§ **TASK REQUIREMENTS**: Copy exactly, beginning with the line holding "You are a computer-use agent." and ending with the final line of the data beneath this task; copy nothing else, and leave out every picture.

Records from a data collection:
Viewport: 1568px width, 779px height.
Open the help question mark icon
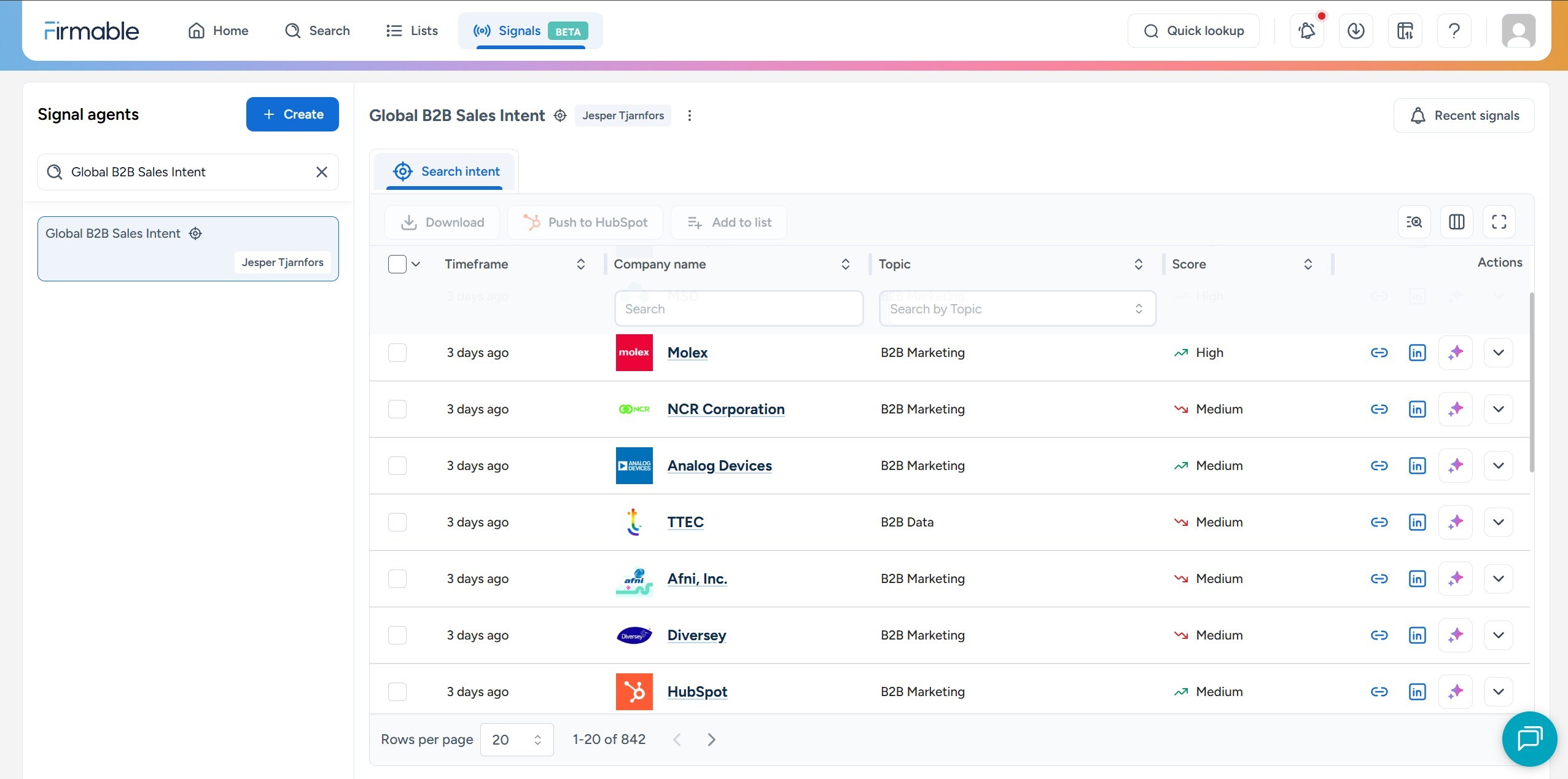tap(1454, 31)
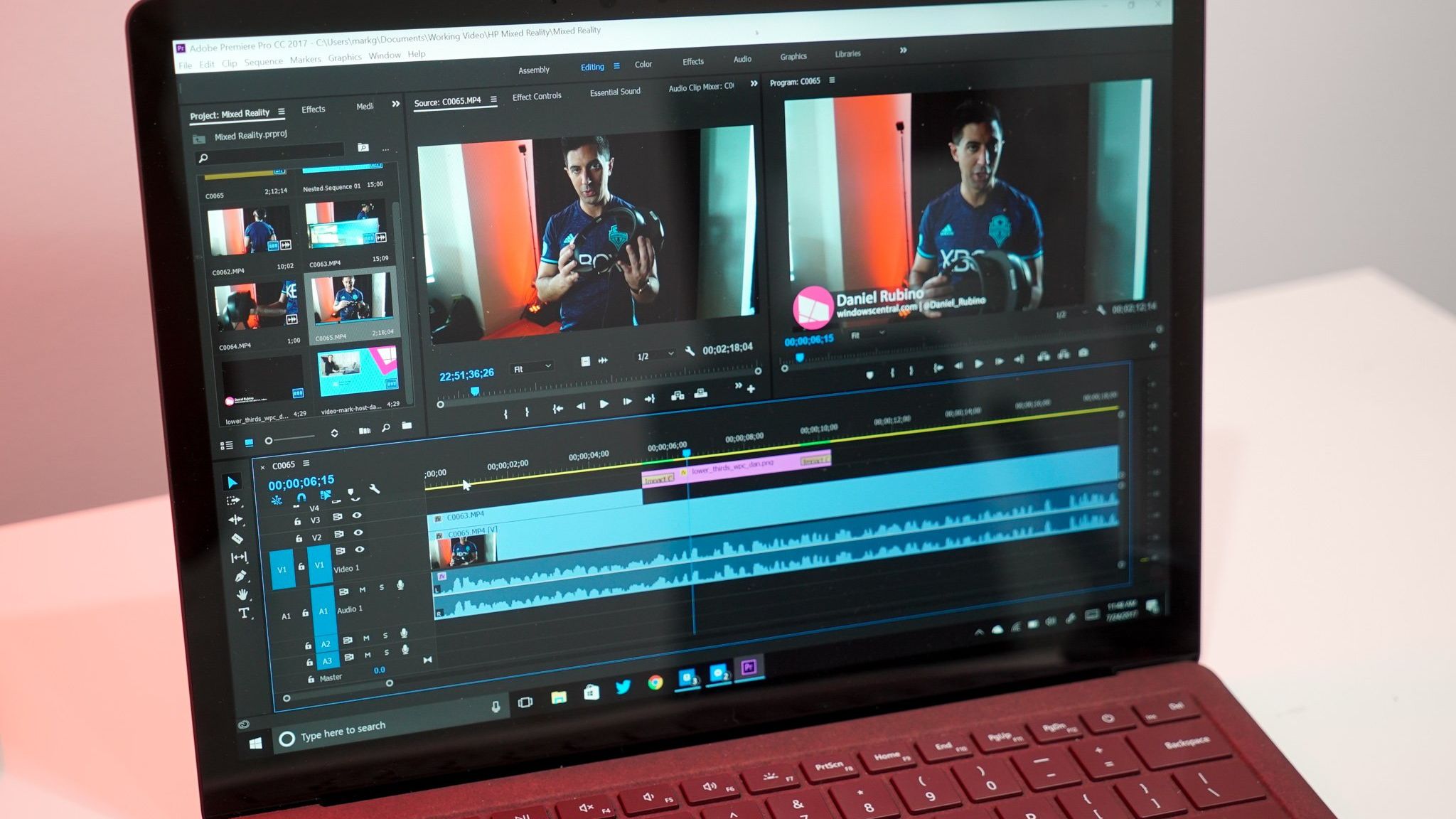This screenshot has height=819, width=1456.
Task: Switch to the Color workspace
Action: coord(643,65)
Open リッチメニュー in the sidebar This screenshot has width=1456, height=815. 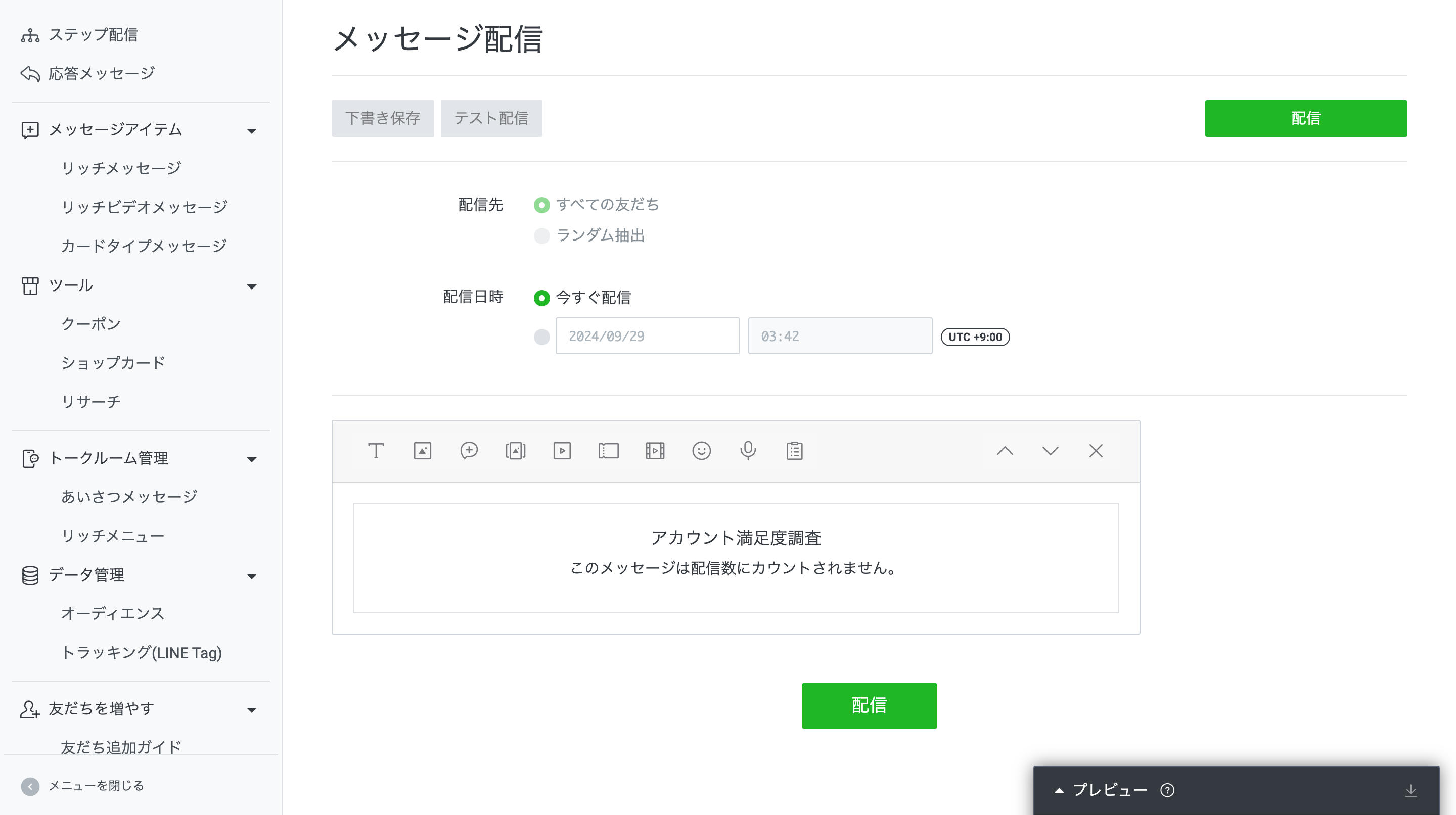click(112, 536)
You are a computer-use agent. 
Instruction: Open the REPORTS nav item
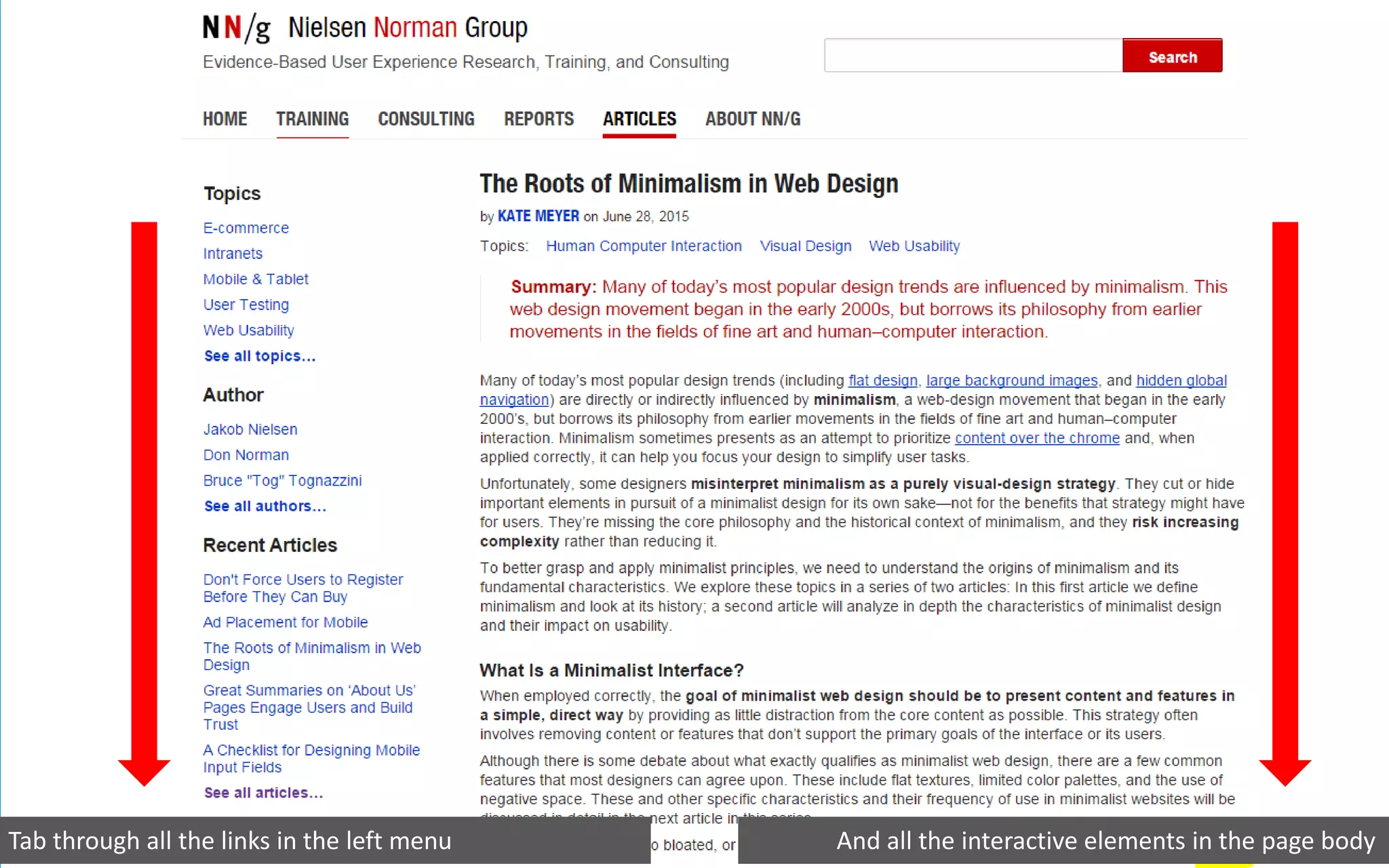(x=539, y=119)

§ **EXPECTED ANSWER**:
You are a computer-use agent. 
Instruction: Open the REPORTS nav item
(x=539, y=119)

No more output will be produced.